Chi è gravemente invalido, perciò non in grado di provvedere da sé ai propri bisogni quotidiani (lavarsi, vestirsi, prepararsi il cibo, mangiare, andare in bagno, ecc.), ha diritto a ricevere un sostegno dalla collettività per far fronte, appunto, a questi bisogni? Nella maggioranza dei Paesi europei la risposta è affermativa. A prescindere dal reddito individuale o famigliare, a chi è gravemente invalido viene garantita una qualche forma di ausilio per poter svolgere le attività basilari della vita quotidiana. Le differenze tra Paesi riguardano da un lato il livello di generosità, dall’altro il modo in cui questo ausilio è garantito e i criteri per accedervi. In alcuni paesi — ad esempio quelli scandinavi e l’Olanda — esso è garantito tramite i servizi, residenziali o domiciliari, modulati a seconda della intensità del bisogno.

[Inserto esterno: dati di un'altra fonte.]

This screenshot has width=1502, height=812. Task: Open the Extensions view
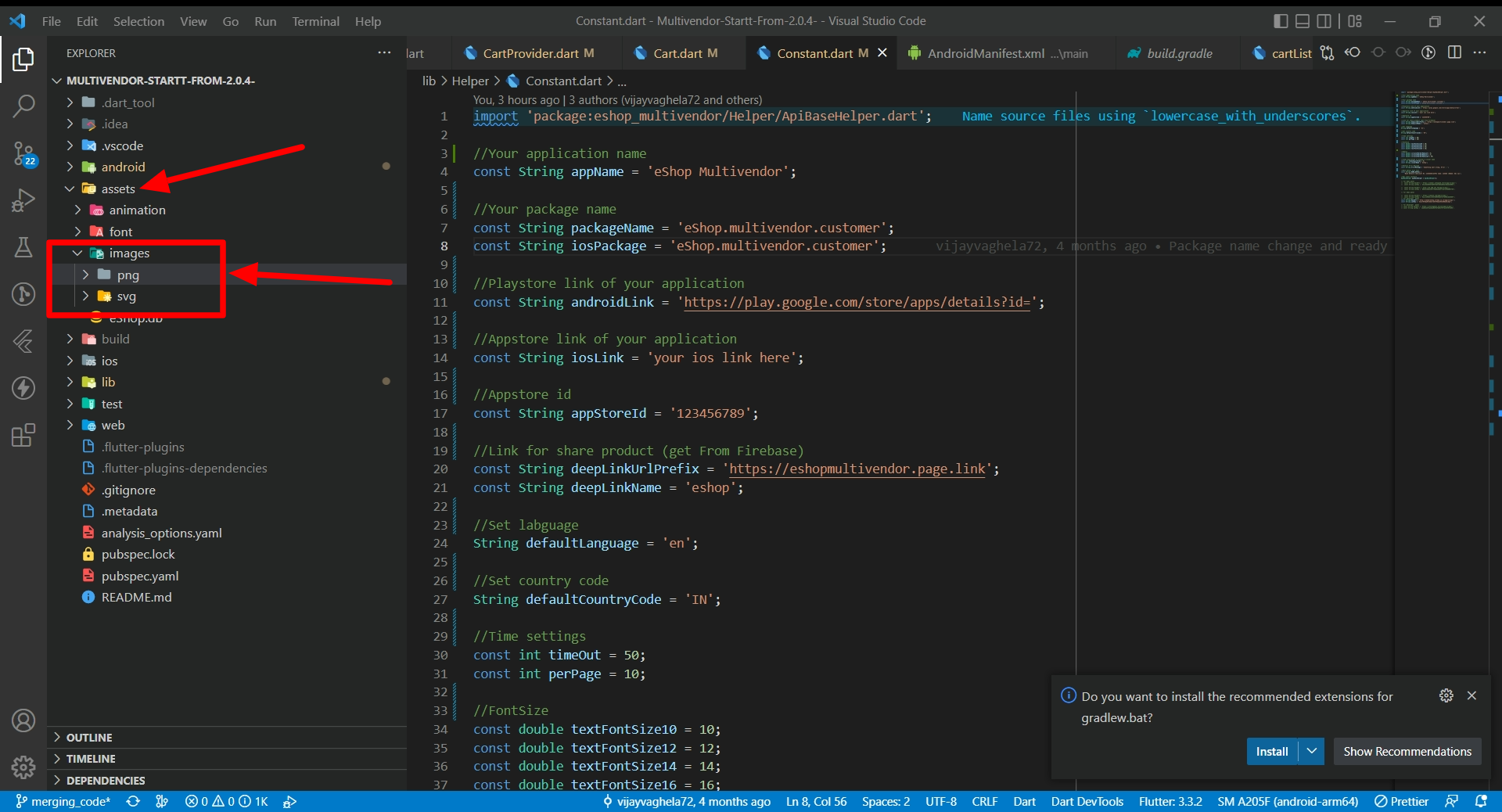pos(23,435)
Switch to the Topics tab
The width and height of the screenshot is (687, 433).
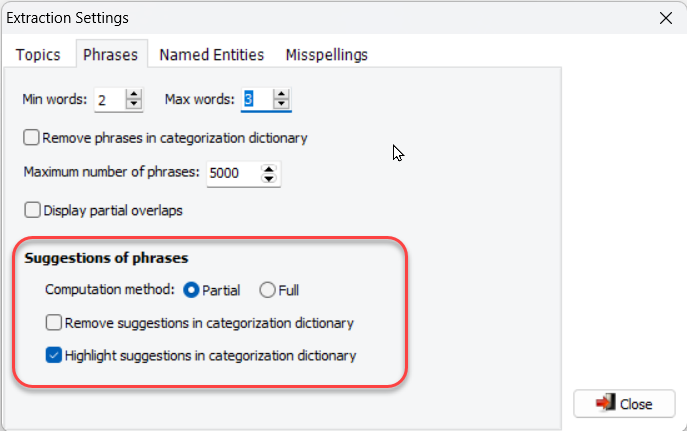pos(38,55)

In altri, come in Francia e più recentemente Spagna e Portogallo, sulla base del livello di invalidità viene definita una indennità che va spesa per acquistare servizi di cura certificati. In questa direzione si sta muovendo anche l’Olanda, in alternativa all’offerta diretta di servizi, in nome della libertà di scelta. In altri Paesi ancora, come in Germania, si può scegliere tra servizi e assegno di accompagnamento.
Quest’ultimo, di valore inferiore ai servizi, può essere utilizzato come si desidera. In Italia dal 1980 c’è l’assegno di accompagnamento, la cui destinazione non è vincolata. Inoltre, a differenza che negli altri Paesi ove il sostegno è graduato, solo la non autosufficienza totale dà diritto all’assegno di accompagnamento, anche se i criteri per accertarla non sono standardizzati e possono variare di fatto da una commissione medica all’altra. Questa mancanza di standardizzazione, non solo i veri e propri imbrogli, spiegano la diversa incidenza degli assegni di invalidità a livello territoriale.
Da anni è in corso nel nostro Paese una discussione tra gli addetti ai lavori sulla opportunità di trasformare l’assegno di accompagnamento in un voucher servizi, analogamente a quanto è successo in Francia e in parte Spagna e Portogallo. Questa trasformazione avrebbe due effetti positivi: favorire un mercato regolare dei servizi di cura creando nuovi posti di lavoro e sollevare le famiglie (in particolare le donne), specie nei ceti più modesti, dalla necessità di provvedere alla cura in proprio. In assenza di decisioni politiche in questa direzione, di fatto molte famiglie hanno operato informalmente questa trasformazione, utilizzando l’indennità di accompagnamento per finanziare almeno un po’ di cura. Come è stato osservato da diverse studiose, il fenomeno è esploso in concomitanza con l’inizio dei flussi migratori nel nostro Paese, ove la regolazione della domanda e della offerta è stata affidata pressoché esclusivamente alle periodiche “regolarizzazioni” dei lavoratori migranti. Questa mancanza di regolazione, tuttavia, non ha solo lasciato tutti i soggetti coinvolti esposti al rischio di sfruttamento. Ha anche lasciato la disponibilità di accedere a cure non famigliari, o di poterne condividere una parte, alle risorse e alle priorità, non tanto della persona non autosufficiente, ma dei suoi famigliari. L’indennità di accompagnamento, infatti, nelle famiglie a basso reddito è spesso intesa come un’integrazione di una pensione o di un reddito famigliare insufficienti, più che come uno strumento per soddisfare i bisogni di cura di chi la riceve.
Con la spending review l’assegno di accompagnamento è entrato nell’elenco delle misure su cui si possono effettuare tagli sostanziosi, trasformando il sostegno nella vita quotidiana a chi non è autosufficiente in una misura legata al reddito, individuale e famigliare. Stante che, per essere finanziariamente efficace, la soglia di reddito dovrebbe essere relativamente bassa, migliaia di individui e famiglie in condizioni modeste sarebbero lasciati senza alcun sostegno a fronteggiare situazioni di grave debolezza. Mentre la standardizzazione dei criteri e il controllo degli abusi è doverosa, questa sarebbe una decisione sbagliata, non solo sul piano dell’equità, ma anche dal punto di vista dell’obiettivo di sostenere la ripresa dell’economia e del mercato del lavoro. Meglio utilizzare queste risorse per favorire la creazione di un mercato regolato dei servizi di cura. Molte famiglie perderebbero una integrazione di reddito, ma avrebbero in cambio servizi, invece di rimanere senza l’uno e gli altri.